O homem se protege de outro homem, nisso faz as leis para
proteger o que lhe é seu por direito, certo? O ser humano vive entre a linha
tênue que separa o medo e a confiança que admite ter por outro ser humano.
Acontece que quando éramos algo parecido com o Neandertal
aqui na Terra, vivíamos em tribos, atrás de carne, fugindo dos animais que nos
viam como presas, temendo no fundo que a natureza por fim pudesse nos suprimir.

Era a gratuidade da sobrevivência pela sobrevivência, até
que em algum momento tivéssemos certo controle sobre o ambiente que nos rodeava.
E no decorrer do tempo, ao controlar a natureza, ao criarmos ferramentas que
nos oferecesse a possibilidade de nos defender de bichos, começamos a nos sentir menos
tensos e mais seguros para engajar em nossa mente um mecanismo de separação das
coisas que nos fizessem mal das que nos fizessem bem.
Assim o homem foi moldando suas tribos de maneira tal que o individualismo não se sobrepusesse sobre os demais integrantes. Nada que não tenha sido dito na obra Totem e Tabu de Freud.
Os primeiros pais das primeiras tribos tiveram que dar lugar
a uma estrutura mais abrangente a respeito dos interesses do todo que envolvia
a sociedade que se estabelecia.
O medo da natureza que outrora era indiscutivelmente a
prioridade a ser controlada, agora dava lugar as condutas internas daqueles que
viviam dentro da tribo. Tabus foram sendo criados para evitar incestos,
divindades sendo criadas relembrando a figura de antigos anciões, pais, avôs, e
dessa forma dando valor simbólico as novas gerações.
Por isso, muito se discute sobre a sociedade ser ou não ser
um verdadeiro bem na vida do homem, pois ela nos tira de nossa condição
primitiva diante da natureza e nos impõe regras e normas de conduta para com o
próximo. Muitos julgam isso como castração, repressão das nossas vontades mais
sinceras, nossos instintos mais profundos.
Pois bem. Acredito que analisarmos por esse viés sempre nos
dá uma boa base para discutirmos muitos assuntos morais modernos e
contemporâneos, pois nossos vícios e virtudes as vezes estão ligados com
condições de antepassados que acharam maneiras muito mais pragmáticas de lidar
com problemas comportamentais.
É mais do que óbvio que o ser humano adquire seus traumas,
neuroses, problemas de identidade, problemas de depressão na maioria das vezes
por estar submerso a questões sociais de maneira tão líquida e complexa ficando latente que muitos caminhos e cicatrizes são irreparáveis.
Os vícios acompanham o homem desde os primórdios. E com o
passar do tempo fomos nos aprimorando em como fazer com que uma capa cobrisse
aquilo que a maioria das pessoas, a sociedade de um modo geral, tenta explicitamente
virar as costas e não levar em conta, como se não fosse parte integrante de nossa condição humana.
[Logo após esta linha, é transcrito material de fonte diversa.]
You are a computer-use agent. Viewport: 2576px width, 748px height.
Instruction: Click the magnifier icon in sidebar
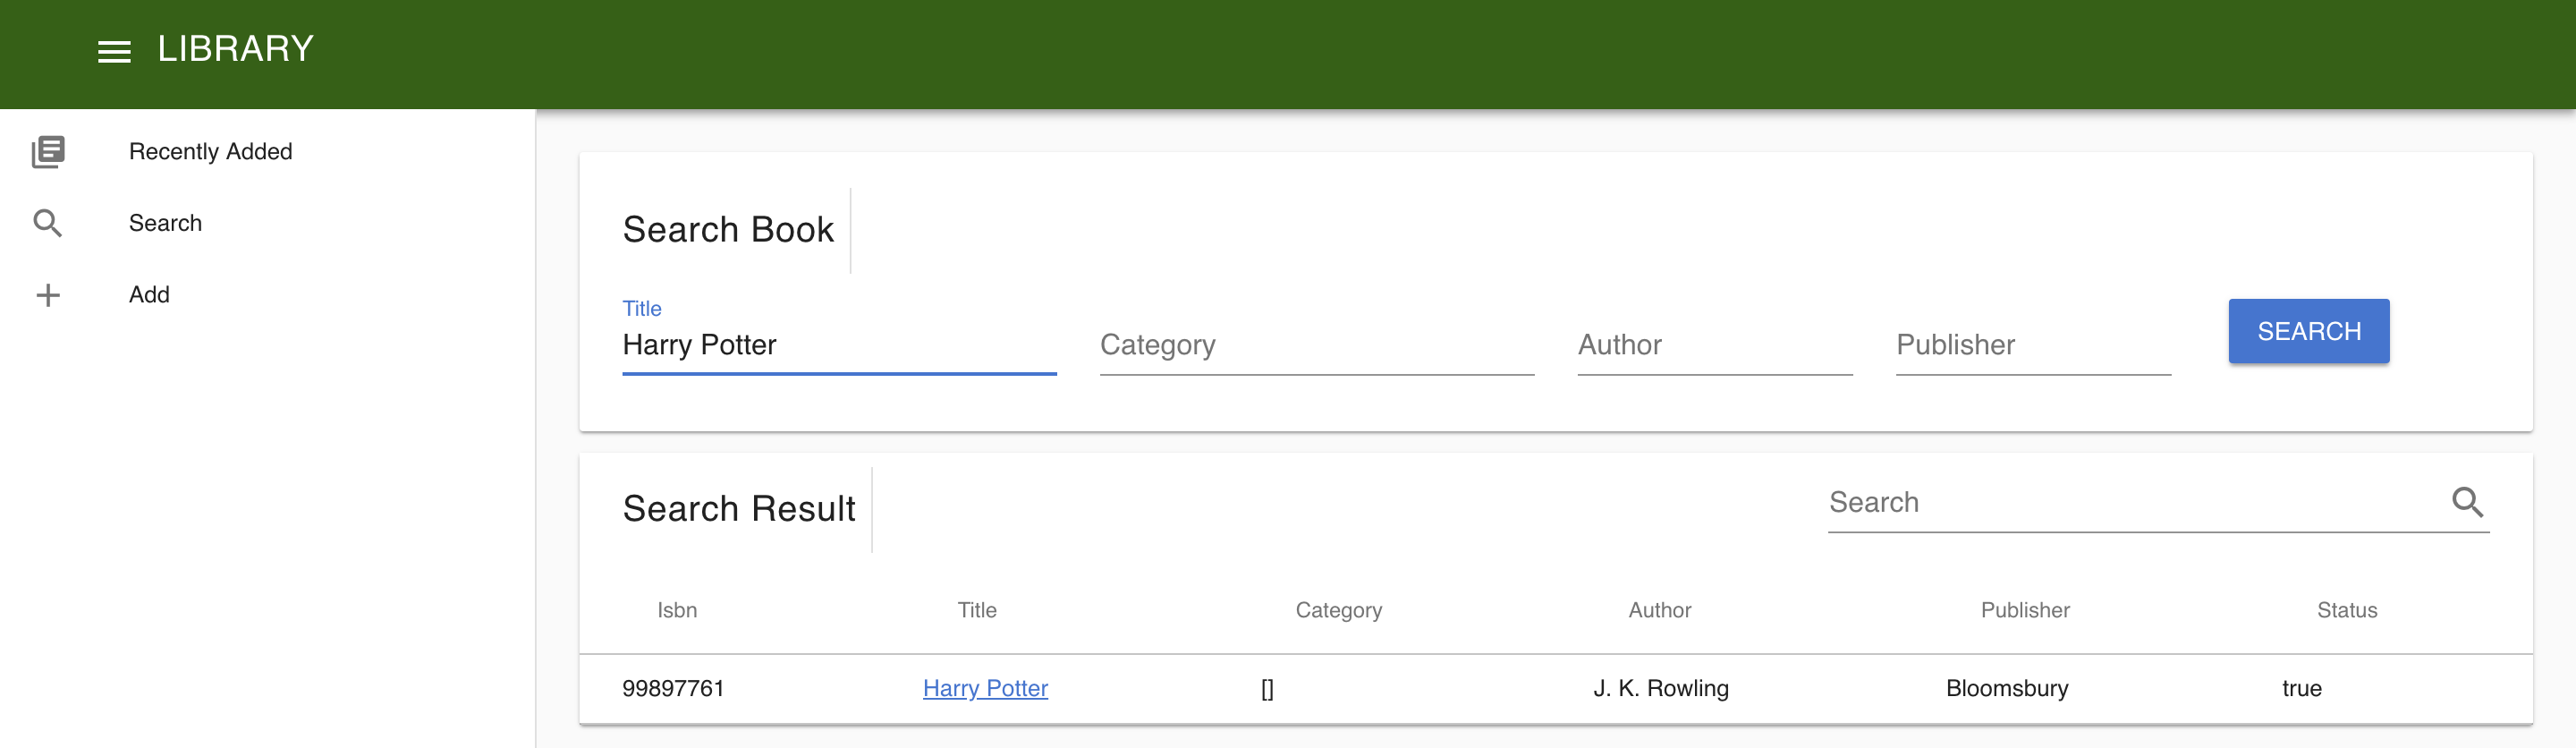(x=48, y=223)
Uma pessoa problemática não era bem vinda a tribo, e não
respeitando as regras, os dogmas, as figuras míticas, estava fadada ao
sacrifício, a expulsão do círculo que por árvore genealógica fazia parte.
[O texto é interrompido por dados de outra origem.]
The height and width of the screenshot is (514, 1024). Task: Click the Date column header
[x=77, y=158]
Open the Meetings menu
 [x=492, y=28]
Grandes estruturas se ocuparam em desenhar bem os caminhos que seus cidadãos deveriam seguir no devir de suas vidas. Os egípcios deram ordem simbólica para que homens não só obedecessem suas regras básicas de convivência, mas também que se satisfizessem em construir grandes obras da arquitetura num sentido religioso para essas ações. Ou seja, a religião parece ser um programa que serve as estruturas de convívio sob o regime de ordens e símbolos morais que fazem o homem olhar para o fardo de sua vida social com grande valor de sentido.
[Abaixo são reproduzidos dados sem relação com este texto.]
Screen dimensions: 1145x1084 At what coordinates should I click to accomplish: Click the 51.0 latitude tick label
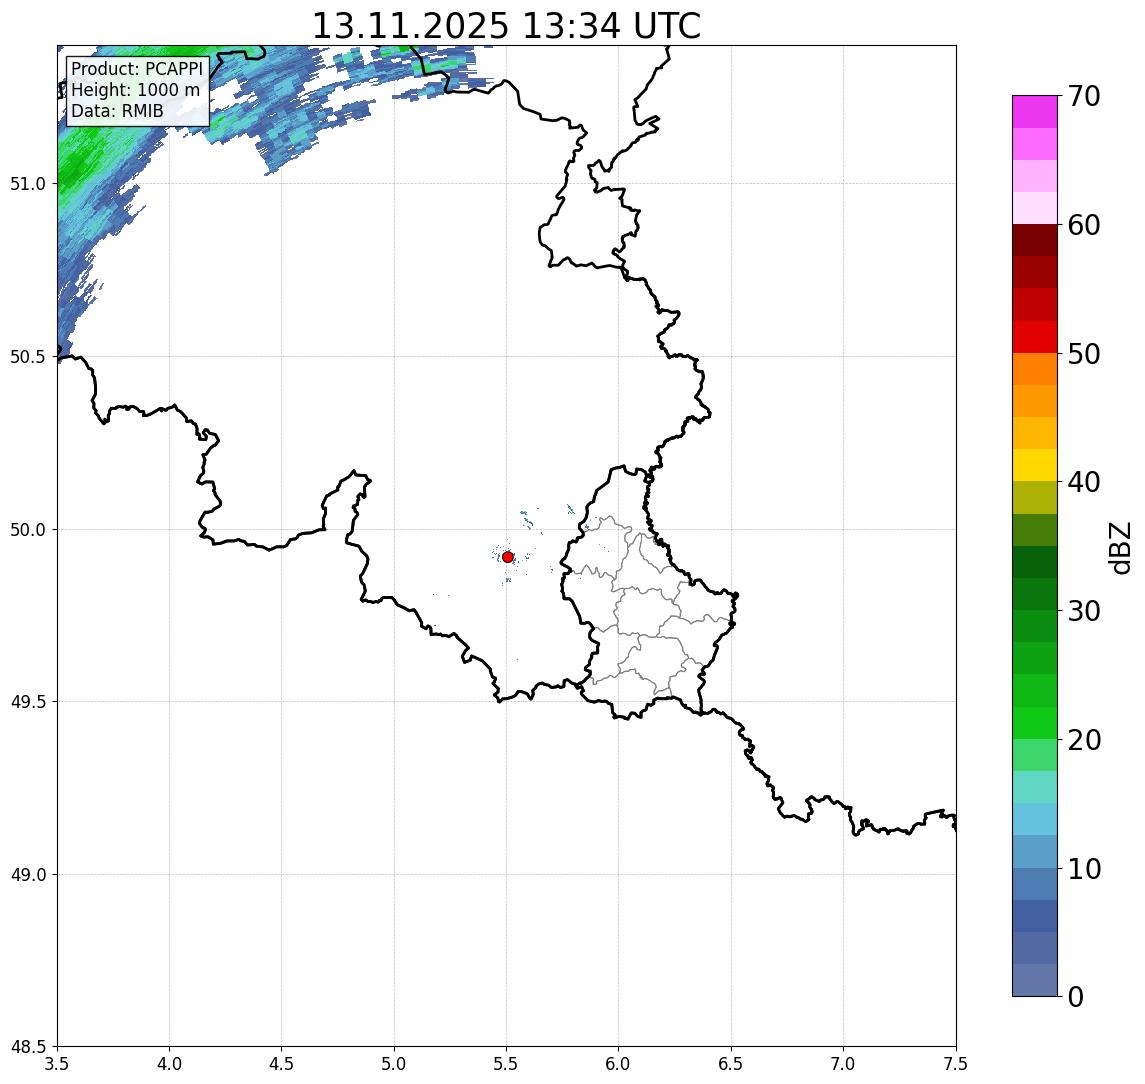point(27,184)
A Grécia antiga, o Império Romano, por mais integrados que
estivessem em suas leis não conseguiam abrir mão das grandes metáforas e da
mitologia que regiam as rotinas da vida interna e privada. Pois com elas
conseguiam com que os integrantes da sociedade não se sentissem perturbados
pela ausência de nexo da servidão em vossas vidas.
Todas as vezes que vemos na história da humanidade grandes
rebeliões contra ordens vigentes, percebemos que logo vem seguida de processos
de intenso aprofundamento do pensamento religioso. A implantação definitiva do
Cristianismo no ocidente só foi possibilitada pelo definitivo fim do império
Romano. Em meio as instabilidades políticas também o Islamismo veio a tona no
oriente médio.
A religião trás um sentimento de unidade, de segurança
perante a um Deus ou a Deuses que nos protegem daquilo que entendemos como incorreto na vida social.
Na idade média já nos encontrávamos muito avançados em
nossas maneiras de lidar com a natureza. Porém percebe-se que desde as andanças
de Moisés aqui na Terra, passando por Eclesiástes, Jesus, até Agostinho, nossa
maior preocupação foi com a natureza humana. Nunca conseguimos nos livrar
daquilo que representa o “homem desconhecido” em nossa vida.
Uma pessoa ruim, cheia de vícios, pecadora, tomada pela ira,
pela luxúria e sua vaidade sempre representa alguém que devemos tomar cuidado;
é tida como ameaça as ordens locais, uma praga que pode colocar em cheque a
sanidade mental de nossos próximos...
Com o fim dos sistemas monárquicos e absolutistas do poder
tivemos a oportunidade de instaurar regimes democráticos e republicanos guiados
por leis e constituições. Com a tomada do Humanismo pelos interesses em comum começamos
a nos distanciar de uma abordagem religiosa para uma tentativa mais cientifica
de lidar com tais problemas de cerne social.
Porém, é nítido que o homem, independente da era em que
viveu, nunca conseguiu se livrar das instabilidades emocionais. Em nenhuma
sociedade se ouviu falar que o homem se distanciou do sentimento de angústia,
vazio, acídia, agonia. Por mais que numa idealização barata queiramos traçar o
perfil de nós mesmos como seres racionais, desde os primórdios olhamos para a
parte externa de nossa existência permeados de dúvidas, afetos não
correspondidos pelos membros que participaram de nosso crescimento, ressentimentos
para com divergências de posições e opiniões, e principalmente mesmo
inconscientes tementes de uma morte hostil e trágica. Elementos constantes
em registros de profetas, filósofos, cidadãos comuns e teólogos.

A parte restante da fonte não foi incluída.